Dataset records —

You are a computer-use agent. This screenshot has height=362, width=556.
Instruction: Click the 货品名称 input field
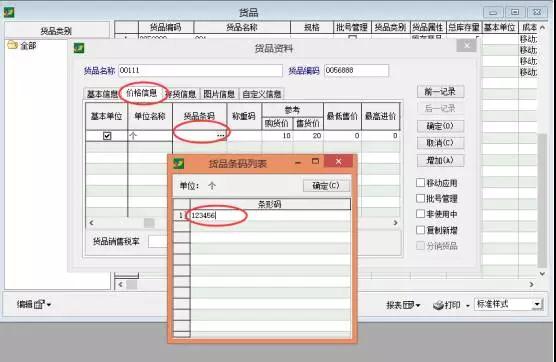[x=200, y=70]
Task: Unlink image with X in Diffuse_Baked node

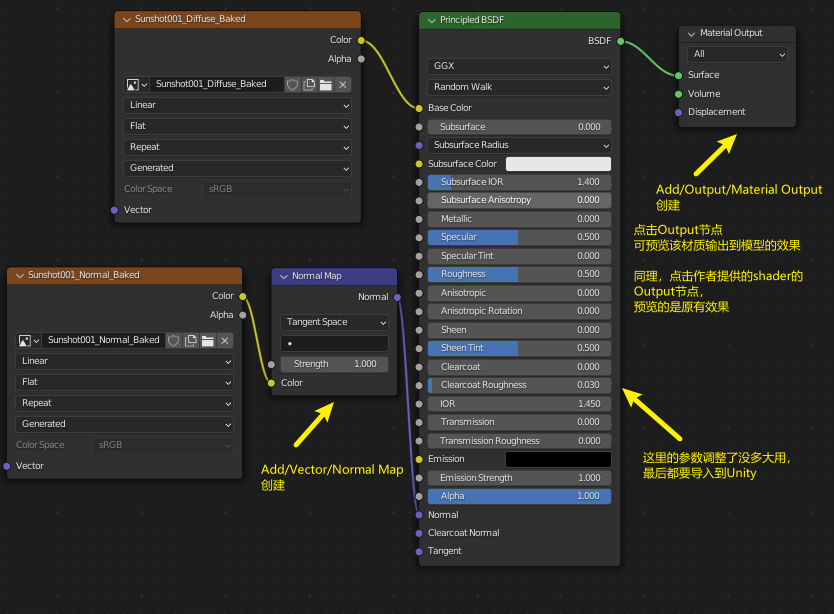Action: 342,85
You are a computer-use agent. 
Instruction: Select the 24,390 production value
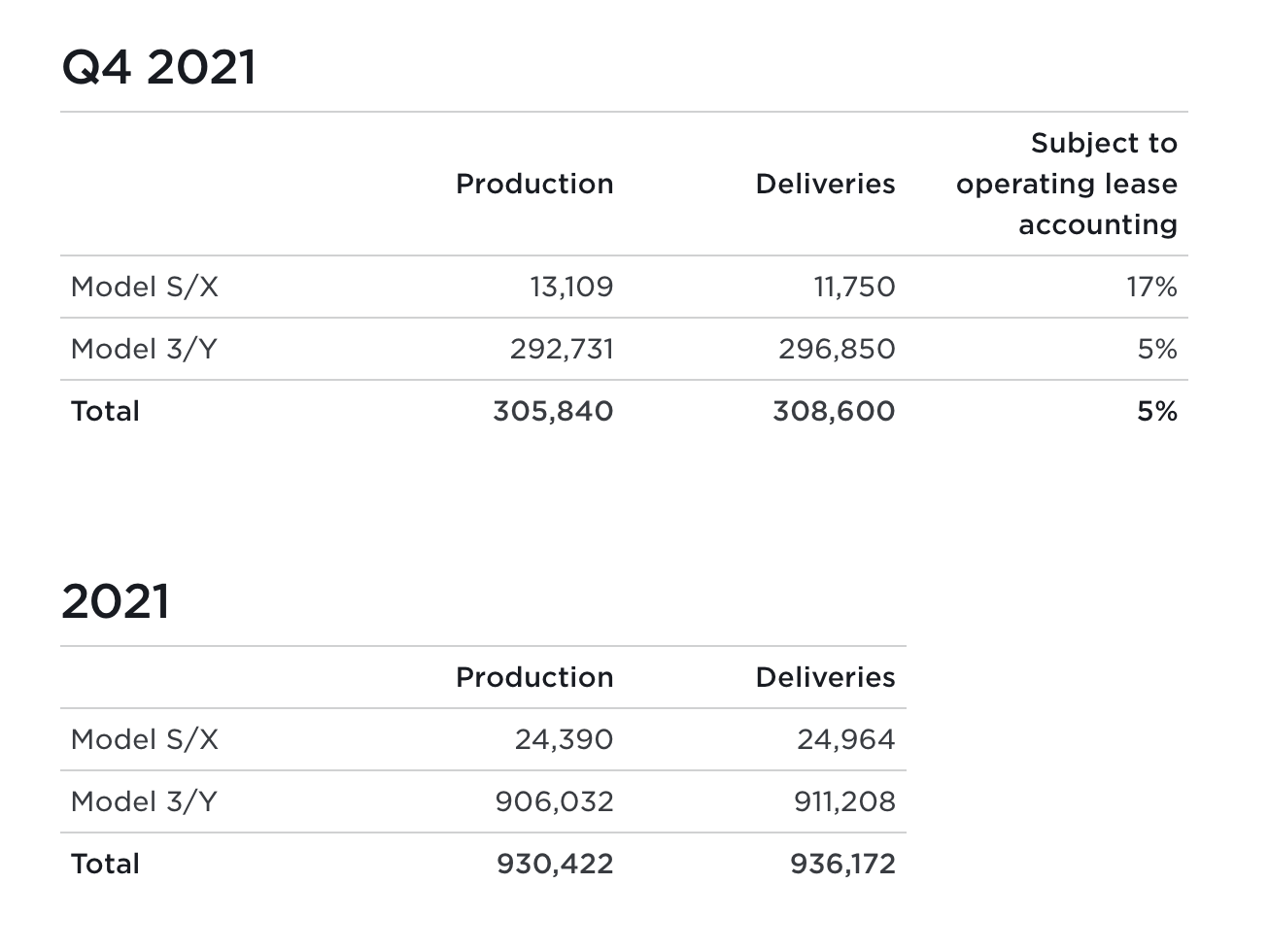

Exercise instructions — Only lines holding the word "agent" are wanted; copy each one from the listing.

Final answer —
You are a computer-use agent. This screenshot has height=362, width=556.
You are a computer-use agent. 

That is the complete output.